TRENTO - Controlli serrati nel capoluogo trentino: i carabinieri del Nucleo Operativo e Radiomobile della Compagnia di Trento, supportati dai militari della Stazione di Trento e dalla Squadra di Intervento Operativo (S.I.O.) del 4° Battaglione Carabinieri “Veneto”, hanno passato al setaccio le principali aree cittadine maggiormente interessate dalla presenza di soggetti dediti ad attività illecite. L’attività ha consentito di denunciare tre persone.

In particolare, un cittadino tunisino con precedenti di polizia è stato denunciato poiché trovato in possesso, in piazza Dante, di un coltello a serramanico con lama di circa 9 centimetri, detenuto senza giustificato motivo.
Un secondo soggetto, anch’egli cittadino tunisino e già noto alle Forze dell’Ordine, è stato invece denunciato dopo essere stato controllato in via Fratelli Fontana e trovato in possesso di cocaina e hashish, detenuti ai fini di spaccio.
Nel medesimo contesto operativo, i militari della Stazione di Trento e della S.I.O. hanno inoltre denunciato un uomo residente in provincia di Trento per guida in stato di ebbrezza e porto di oggetti atti ad offendere.
Questi, infatti, fermato in via Lavisotto a seguito di una violazione al Codice della Strada, ha sin da subito manifestato evidenti sintomi riconducibili all’abuso di alcool: sottoposto ad accertamento tramite etilometro in dotazione ai Carabinieri, è risultato positivo con valori ben superiori ai limiti consentiti dalla normativa vigente. Nel corso del controllo, i militari hanno tra l’altro rinvenuto all’interno dell’autovettura una roncola lunga complessivamente circa 44 centimetri, sottoposta a sequestro in quanto portata al seguito dal soggetto senza giustificato motivo.
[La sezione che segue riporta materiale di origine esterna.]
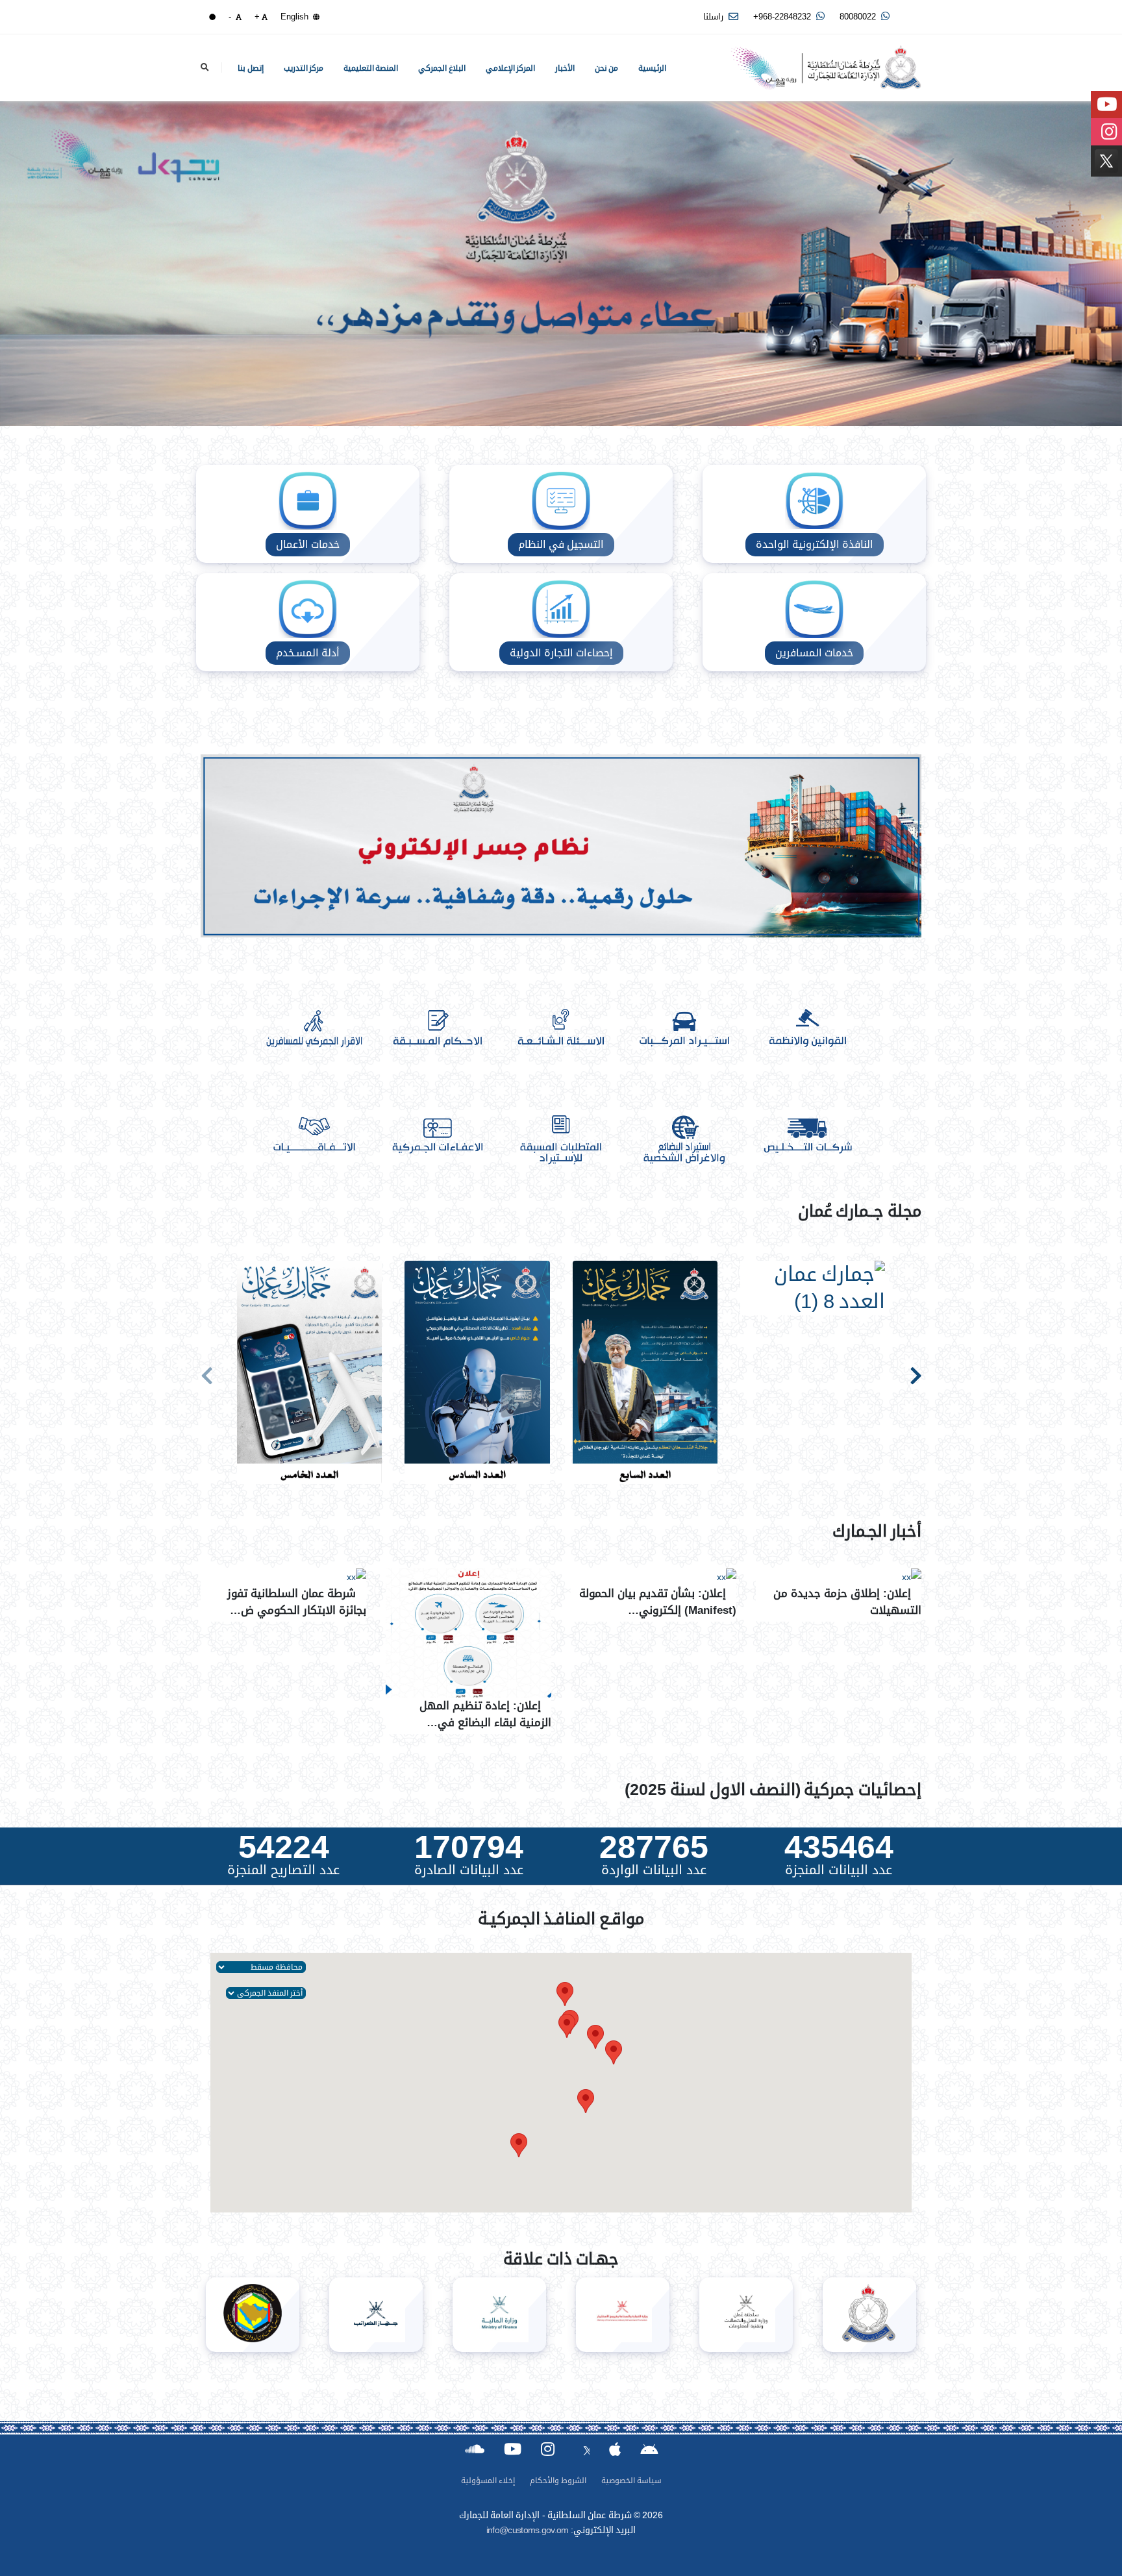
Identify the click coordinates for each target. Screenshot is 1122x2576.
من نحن (607, 68)
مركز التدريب (304, 68)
Nel corso del servizio, altri persone sono state infine segnalati amministrativamente alla competente autorità trovati in possesso di modiche quantità di sostanze stupefacenti tra via Rosmini e piazza Leonardo da Vinci, mentre sono state quasi un centinaio le persone controllate in totale, per la maggior parte con precedenti penali o di polizia.
L’operazione rappresenta un’ulteriore testimonianza della costante presenza dell’Arma sul territorio cittadino e dell’efficacia del dispositivo di controllo predisposto nelle aree più delicate del centro storico, implementato anche attraverso l’impiego di assetti specializzati come la S.I.O. del 4° Battaglione Carabinieri “Veneto”, operativa in città in supporto ai servizi ordinari di prevenzione e sicurezza.